The usual structural model used to describe moirés assumes (Figure on the right top) that a single moiré beating occurs within a moiré period and that the graphene and moiré lattices are commensurate (integer multiples of their lattice parameters can be found which are equal). Unfortunately, this simple model fails to explain some experimental observation and more elaborate models have been developed. Some simply assume that the graphene and moiré lattices are incommensurate. Others assume commensurability, yet without the constraint of a single moiré beating within the moiré unit cell (right figure bottom).

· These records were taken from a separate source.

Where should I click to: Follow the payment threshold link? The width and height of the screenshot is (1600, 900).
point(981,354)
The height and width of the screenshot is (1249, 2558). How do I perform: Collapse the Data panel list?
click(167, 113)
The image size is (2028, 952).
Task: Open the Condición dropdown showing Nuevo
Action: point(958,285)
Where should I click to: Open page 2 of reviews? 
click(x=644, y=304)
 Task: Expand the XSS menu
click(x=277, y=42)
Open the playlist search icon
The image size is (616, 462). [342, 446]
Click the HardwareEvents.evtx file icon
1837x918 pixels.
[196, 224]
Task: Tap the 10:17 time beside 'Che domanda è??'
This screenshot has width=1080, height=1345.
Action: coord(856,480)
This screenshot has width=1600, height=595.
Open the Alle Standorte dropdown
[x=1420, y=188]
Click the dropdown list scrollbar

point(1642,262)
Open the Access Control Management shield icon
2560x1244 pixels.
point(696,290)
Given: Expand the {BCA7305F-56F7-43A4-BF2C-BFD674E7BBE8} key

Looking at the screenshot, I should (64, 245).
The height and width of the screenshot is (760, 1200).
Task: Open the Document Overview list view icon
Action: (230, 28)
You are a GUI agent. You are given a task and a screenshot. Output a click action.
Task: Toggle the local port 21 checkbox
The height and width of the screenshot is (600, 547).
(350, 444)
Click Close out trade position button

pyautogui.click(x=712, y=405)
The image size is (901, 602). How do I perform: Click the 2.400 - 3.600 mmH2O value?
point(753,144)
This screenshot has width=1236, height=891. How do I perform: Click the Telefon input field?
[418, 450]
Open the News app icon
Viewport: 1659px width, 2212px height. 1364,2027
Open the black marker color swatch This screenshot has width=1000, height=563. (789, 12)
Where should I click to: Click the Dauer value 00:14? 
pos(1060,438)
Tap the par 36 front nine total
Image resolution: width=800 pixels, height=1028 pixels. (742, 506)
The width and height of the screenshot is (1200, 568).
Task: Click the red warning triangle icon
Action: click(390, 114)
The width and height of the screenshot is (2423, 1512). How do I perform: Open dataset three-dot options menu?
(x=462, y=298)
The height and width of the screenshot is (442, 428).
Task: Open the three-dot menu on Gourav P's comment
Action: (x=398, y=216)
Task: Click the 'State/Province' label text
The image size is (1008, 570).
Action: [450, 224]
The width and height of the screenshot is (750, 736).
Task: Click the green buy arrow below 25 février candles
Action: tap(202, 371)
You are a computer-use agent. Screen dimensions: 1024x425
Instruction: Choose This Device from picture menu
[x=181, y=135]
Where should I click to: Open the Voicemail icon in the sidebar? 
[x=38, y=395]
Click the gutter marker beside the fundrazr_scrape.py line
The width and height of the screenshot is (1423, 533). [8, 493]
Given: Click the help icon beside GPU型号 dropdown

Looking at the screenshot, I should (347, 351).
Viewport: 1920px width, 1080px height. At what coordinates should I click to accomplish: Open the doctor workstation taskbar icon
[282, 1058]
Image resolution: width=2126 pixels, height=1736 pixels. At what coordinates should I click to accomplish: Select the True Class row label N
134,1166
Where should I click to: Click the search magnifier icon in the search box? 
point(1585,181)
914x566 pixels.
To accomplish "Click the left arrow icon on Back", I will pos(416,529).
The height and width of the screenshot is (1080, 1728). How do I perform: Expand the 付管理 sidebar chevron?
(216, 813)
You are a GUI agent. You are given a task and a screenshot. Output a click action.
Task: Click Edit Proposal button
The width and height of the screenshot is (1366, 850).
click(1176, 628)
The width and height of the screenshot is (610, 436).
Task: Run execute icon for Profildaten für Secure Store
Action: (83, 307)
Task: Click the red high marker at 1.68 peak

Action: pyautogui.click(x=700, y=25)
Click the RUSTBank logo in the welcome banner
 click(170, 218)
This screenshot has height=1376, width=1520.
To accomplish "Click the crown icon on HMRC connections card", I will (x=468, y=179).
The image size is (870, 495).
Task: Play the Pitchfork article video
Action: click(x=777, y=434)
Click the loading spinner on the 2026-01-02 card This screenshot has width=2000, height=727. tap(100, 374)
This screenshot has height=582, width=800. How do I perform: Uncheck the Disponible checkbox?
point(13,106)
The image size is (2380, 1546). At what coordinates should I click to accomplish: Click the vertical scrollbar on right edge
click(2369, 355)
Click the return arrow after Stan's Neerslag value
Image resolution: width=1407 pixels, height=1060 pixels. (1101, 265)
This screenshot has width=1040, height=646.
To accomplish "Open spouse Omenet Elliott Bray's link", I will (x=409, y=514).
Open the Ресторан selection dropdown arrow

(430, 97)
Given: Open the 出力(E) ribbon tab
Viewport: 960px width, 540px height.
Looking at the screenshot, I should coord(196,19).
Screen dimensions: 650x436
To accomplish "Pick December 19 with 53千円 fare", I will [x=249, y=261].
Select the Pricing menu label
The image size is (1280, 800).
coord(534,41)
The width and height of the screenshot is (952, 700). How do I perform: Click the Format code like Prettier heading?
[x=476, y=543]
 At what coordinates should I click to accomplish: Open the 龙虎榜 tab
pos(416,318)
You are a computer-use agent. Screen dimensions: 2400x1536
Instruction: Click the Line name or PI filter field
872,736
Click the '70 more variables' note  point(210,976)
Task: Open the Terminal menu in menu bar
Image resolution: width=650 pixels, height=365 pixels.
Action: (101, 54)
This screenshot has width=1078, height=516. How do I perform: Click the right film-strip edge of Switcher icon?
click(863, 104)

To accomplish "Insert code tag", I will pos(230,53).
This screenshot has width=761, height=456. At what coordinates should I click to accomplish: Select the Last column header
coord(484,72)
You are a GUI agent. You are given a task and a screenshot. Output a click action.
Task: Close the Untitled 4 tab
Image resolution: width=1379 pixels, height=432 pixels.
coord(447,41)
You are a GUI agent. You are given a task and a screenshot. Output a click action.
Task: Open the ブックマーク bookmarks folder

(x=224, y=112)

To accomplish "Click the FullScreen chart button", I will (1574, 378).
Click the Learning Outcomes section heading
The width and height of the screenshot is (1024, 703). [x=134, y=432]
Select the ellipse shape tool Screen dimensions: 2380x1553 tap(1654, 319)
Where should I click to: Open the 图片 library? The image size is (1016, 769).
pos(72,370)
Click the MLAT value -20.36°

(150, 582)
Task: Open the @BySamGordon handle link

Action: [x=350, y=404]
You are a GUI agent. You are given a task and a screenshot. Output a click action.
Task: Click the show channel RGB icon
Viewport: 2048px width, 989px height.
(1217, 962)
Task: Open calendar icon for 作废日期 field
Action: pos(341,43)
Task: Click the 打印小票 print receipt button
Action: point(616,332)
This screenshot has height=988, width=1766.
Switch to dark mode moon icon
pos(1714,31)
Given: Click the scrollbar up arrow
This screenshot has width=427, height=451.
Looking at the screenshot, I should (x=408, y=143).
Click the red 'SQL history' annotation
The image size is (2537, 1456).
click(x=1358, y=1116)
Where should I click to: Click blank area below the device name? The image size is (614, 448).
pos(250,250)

There are many ways the above assumption for commensurability can be fulfilled, as can be shown by considering strains and rotation of the graphene with respect to its substrate. Despite previous efforts, a comprehensive description of those effects was lacking. We have provided a fully-consistent description of the full complexity of commensurate moiré superlattices, relating the graphene, substrate, and moiré, for the general case of an arbitrary strain (including shear, uniaxial, biaxial) and of superlattices having any number of beatings. We have used this new description to to revisit previously published analysis of experimental observations. We have shown that supported graphene is subjected to strain levels far below what is usually assumed.